Among other topics, the plan will look at future demographics, development, annexation, the downtown, city parks, the city trail system, environmental sustainability, social cohesion and equity, Homan said.

The widening of most of East William Street to create a middle turn lane was completed in 2020 after a year of work, and all of 2021 will be needed for the preparatory stages of a more ambitious project – widening East William to four lanes under the railroad bridge east of Central Avenue. That will involve tearing down the bridge and building two new ones – one temporary and one permanent.

A long-term ambitious project

In 2020, the city completed more than a year of work needed to widen East William Street between Lake Street and Foley Street – a step taken to add a center turn lane, designed to reduce traffic congestion.

In 2021, Homan said, planning will continue on a more ambitious project – widening East William under the railroad bridge just east of the end of Central Avenue. 

The project will require building a temporary railroad bridge, demolishing the existing bridge, widening the road there to four lanes and building a permanent bridge, Homan said.

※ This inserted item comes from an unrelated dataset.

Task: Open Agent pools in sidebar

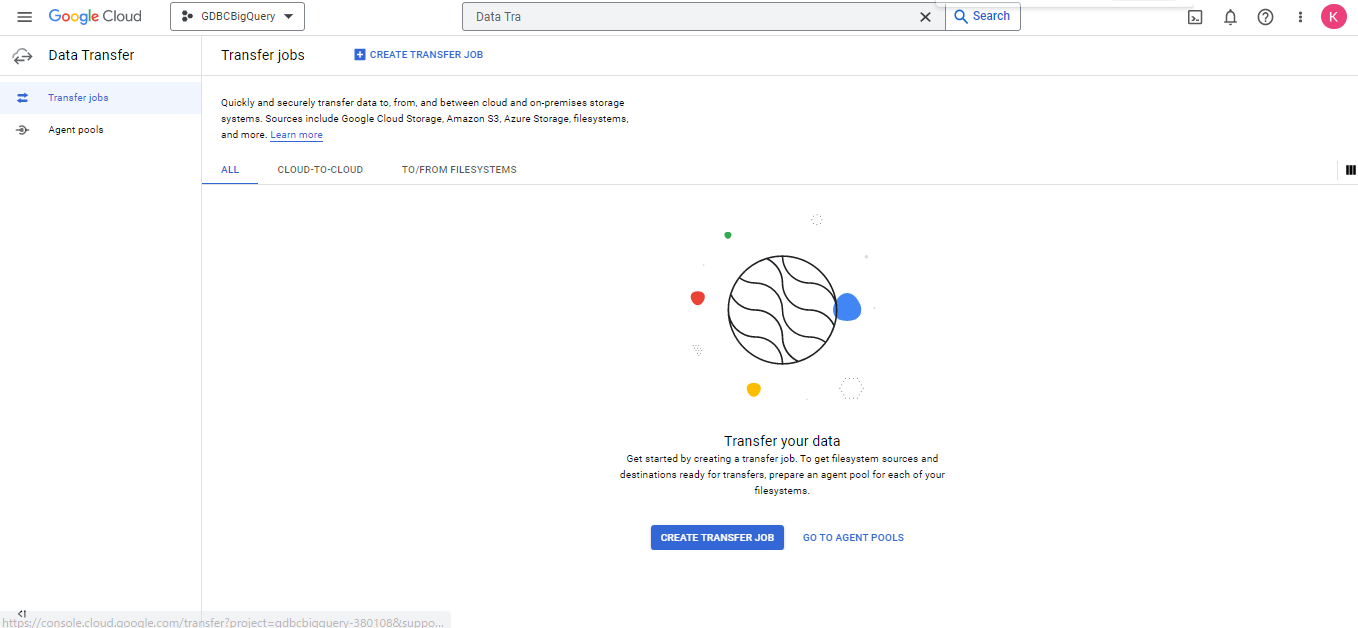Action: [x=76, y=130]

The Ohio Department of Transportation is expected to need all of 2021 to obtain the rights of way and easements needed for the project, Homan said.

Construction isn't expected to start until late 2022 or 2023, he said.

Spring Street development

In 2018, Columbus-based Indus Hotels announced plans to build a 6-story hotel with up to 118 rooms at 7 and 27 Spring St., followed by a NAPA auto-parts store and repair shop.

The pandemic scuttled that plan, Homan said, and the city has a plan designed to attract another hotel to the site in 2022.

The city bought four adjacent parcels, including two empty lots and 7 and 27 Spring St., for $750,000.

Time will be spent in 2021 on the planning to make that happen, Homan said. The buildings there will be razed, and free municipal parking will be allowed in the lots.

The site, which is close to the Ohio Wesleyan University campus, has great potential for a hotel, which could be an institutional anchor and attract other businesses to the area, Homan said.